Professeur décapité: le parquet antiterroriste réclame des poursuites pour "complicité" d'assassinat terroriste
Le procureur antiterroriste Jean-François Ricard, lors d'une conférence de presse à Paris le 21 octobre 2020

, publié le mercredi 21 octobre 2020 à 16h26

L'enquête sur l'assassinat de Samuel Paty a été confiée à un juge d'instruction pour "complicité d'assassinat terroriste" et "association de malfaiteurs terroriste", et vise notamment un parent d'élève et le militant islamiste radical Abdelhakim Sefrioui, a déclaré mercredi le procureur antiterroriste Jean-François Ricard. 

Parmi les sept personnes déférées devant la justice se trouvent également deux collégiens de 14 et 15 ans, soupçonnés d'avoir désigné l'enseignant à l'assaillant Abdoullakh Anzorov, en échange d'une somme d'argent de 300 à 350 euros, a expliqué le magistrat lors d'une conférence de presse. 

L'information judiciaire a été ouverte mercredi pour "complicité d'assassinat" et de "tentative d'assassinats" sur les forces de l'ordre, "en relation avec une entreprise terroriste", ainsi que pour "association de malfaiteurs terroriste criminelle", a précisé M. Ricard.

L'ouverture d'une enquête pour "complicité" signifie que le Parquet national antiterroriste (Pnat) estime que certains suspects avaient une connaissance précise de la finalité du projet terroriste d'Anzorov. 

L'assassinat de Samuel Paty, décapité le 16 octobre près de son collège des Yvelines, s'inscrit dans un "contexte d'appels aux meurtres" lancés depuis la republication des caricatures de Mahomet par Charlie Hebdo début septembre, avant l'ouverture du procès des attentats de janvier 2015 à Paris, toujours en cours, a souligné le procureur antiterroriste.

Le magistrat a notamment évoqué l'attaque au hachoir perpétrée le 25 septembre devant les anciens locaux de Charlie Hebdo et "trois communications" d'Al-Qaïda et de sa branche yéménite qui appelaient au "meurtre" de ceux qui avaient été à l'origine de la rediffusion de ces dessins.

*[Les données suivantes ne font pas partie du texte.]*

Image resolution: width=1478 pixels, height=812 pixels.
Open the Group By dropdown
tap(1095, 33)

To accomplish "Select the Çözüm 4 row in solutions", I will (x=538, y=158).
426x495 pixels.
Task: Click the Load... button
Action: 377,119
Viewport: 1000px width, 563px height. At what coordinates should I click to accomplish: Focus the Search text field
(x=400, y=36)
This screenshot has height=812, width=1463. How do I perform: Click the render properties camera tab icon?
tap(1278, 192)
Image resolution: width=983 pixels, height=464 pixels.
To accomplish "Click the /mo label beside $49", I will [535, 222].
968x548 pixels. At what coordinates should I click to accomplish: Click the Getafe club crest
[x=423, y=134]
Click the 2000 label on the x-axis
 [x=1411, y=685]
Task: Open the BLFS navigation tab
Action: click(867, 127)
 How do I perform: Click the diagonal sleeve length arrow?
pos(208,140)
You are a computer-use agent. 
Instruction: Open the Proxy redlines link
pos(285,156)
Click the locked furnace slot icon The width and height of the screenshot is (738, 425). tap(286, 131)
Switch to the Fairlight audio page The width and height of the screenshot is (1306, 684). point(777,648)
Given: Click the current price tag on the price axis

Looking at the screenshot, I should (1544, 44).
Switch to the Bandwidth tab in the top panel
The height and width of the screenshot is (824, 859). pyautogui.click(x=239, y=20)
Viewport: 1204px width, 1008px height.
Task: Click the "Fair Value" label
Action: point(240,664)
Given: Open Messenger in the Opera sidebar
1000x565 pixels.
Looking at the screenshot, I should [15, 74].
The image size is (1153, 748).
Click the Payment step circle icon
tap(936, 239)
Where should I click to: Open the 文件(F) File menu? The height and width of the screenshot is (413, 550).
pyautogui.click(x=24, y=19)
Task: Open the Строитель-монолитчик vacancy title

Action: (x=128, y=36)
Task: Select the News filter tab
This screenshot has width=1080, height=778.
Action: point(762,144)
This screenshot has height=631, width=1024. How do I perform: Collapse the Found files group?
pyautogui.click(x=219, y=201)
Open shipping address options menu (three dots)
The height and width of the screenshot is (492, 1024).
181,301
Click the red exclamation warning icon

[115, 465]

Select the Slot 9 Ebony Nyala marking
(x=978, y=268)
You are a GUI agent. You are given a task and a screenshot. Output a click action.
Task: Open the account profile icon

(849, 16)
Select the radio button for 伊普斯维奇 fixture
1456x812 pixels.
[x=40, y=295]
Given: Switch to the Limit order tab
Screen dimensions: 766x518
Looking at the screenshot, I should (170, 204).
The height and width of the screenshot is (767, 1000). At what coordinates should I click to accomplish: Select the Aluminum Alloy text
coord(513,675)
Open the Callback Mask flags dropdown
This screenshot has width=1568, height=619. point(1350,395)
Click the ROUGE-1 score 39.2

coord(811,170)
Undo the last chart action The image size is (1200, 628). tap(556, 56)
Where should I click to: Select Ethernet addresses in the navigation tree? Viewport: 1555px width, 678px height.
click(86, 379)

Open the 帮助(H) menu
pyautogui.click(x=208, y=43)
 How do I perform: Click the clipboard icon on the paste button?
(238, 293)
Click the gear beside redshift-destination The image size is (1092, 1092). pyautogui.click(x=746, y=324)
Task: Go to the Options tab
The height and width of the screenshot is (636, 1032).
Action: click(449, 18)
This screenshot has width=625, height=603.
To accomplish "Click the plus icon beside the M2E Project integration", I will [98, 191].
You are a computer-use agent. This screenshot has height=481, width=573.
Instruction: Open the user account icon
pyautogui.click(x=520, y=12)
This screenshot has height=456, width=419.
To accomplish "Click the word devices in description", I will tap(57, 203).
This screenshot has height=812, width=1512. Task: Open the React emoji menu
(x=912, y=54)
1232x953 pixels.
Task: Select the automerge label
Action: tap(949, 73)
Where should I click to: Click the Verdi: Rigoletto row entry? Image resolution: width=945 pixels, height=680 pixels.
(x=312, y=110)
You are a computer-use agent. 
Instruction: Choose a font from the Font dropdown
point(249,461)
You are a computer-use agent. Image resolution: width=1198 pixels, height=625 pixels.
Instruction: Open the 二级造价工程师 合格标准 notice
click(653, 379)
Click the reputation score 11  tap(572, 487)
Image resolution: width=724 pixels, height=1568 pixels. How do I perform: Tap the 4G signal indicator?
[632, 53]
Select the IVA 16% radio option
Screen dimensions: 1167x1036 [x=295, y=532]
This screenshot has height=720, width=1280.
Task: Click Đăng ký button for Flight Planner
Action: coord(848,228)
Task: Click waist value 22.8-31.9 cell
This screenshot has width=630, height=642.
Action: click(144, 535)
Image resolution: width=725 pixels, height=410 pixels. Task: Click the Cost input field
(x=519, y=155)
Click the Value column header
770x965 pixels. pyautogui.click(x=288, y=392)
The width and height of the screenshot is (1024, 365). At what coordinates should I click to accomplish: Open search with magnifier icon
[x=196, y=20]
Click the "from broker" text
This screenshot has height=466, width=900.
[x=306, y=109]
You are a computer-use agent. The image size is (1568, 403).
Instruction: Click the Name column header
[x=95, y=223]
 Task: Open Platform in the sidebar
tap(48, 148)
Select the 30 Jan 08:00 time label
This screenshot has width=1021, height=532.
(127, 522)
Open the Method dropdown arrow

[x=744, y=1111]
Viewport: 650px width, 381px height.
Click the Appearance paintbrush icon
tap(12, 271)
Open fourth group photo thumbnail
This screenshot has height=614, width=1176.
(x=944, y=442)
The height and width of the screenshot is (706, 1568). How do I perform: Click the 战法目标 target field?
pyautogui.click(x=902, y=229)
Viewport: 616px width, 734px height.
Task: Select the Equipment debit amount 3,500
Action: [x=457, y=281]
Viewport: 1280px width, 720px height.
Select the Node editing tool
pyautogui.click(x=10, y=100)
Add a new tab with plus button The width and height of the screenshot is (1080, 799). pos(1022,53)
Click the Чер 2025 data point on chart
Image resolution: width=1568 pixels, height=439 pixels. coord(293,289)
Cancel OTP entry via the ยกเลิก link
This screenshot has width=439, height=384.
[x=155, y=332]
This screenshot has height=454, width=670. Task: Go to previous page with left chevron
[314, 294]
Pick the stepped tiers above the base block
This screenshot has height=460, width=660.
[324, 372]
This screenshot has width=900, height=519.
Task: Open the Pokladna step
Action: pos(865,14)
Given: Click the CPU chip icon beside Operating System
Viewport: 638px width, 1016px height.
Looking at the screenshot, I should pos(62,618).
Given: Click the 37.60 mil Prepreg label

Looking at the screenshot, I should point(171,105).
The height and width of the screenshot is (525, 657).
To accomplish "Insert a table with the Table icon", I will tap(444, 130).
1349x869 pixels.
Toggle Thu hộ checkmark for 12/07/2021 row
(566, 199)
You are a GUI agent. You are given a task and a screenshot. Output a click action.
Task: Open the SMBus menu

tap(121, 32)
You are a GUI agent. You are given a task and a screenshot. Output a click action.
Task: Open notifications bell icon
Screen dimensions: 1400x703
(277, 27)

"Il est aujourd'hui clair que le professeur a été nommément désigné comme une cible sur les réseaux sociaux" par le parent d'élève Brahim C. et Abdelhakim Sefrioui "au moyen de manoeuvres et d'une réinterprétation des faits", a résumé le procureur.

Samuel Paty avait été visé par la polémique lancée par les deux hommes après avoir montré à ses élèves de 4e des caricatures de Mahomet lors de cours sur la liberté d'expression dispensés les 5 et 6 octobre au collège du Bois d'Aulne, à Conflans-Sainte-Honorine (Yvelines).

Outre ces deux hommes et les deux collégiens, trois proches du terroriste sont en cours de présentation devant le magistrat instructeur. 

Le premier, Azim E., 19 ans, "ami de longue date" d'Anzorov dont "il avait constaté la radicalisation depuis plusieurs mois", est soupçonné "de l'avoir accompagné la veille des faits dans une coutellerie à Rouen" et d'avoir fait des démarches pour se procurer d'autres armes.

Naïm B., 18 ans, est lui accusé d'avoir "convoyé" Anzorov à la coutellerie, puis de "l'avoir déposé devant le collège peu avant 14h" le jour des faits.

"Les deux hommes contestent à ce stade avoir eu connaissance des projets mortifères de leur ami", a rapporté le procureur.

Le dernier suspect, Youssouf C., est déféré "du fait de contacts très rapprochés et du partage manifeste de l'idéologie radicale" d'Azorov.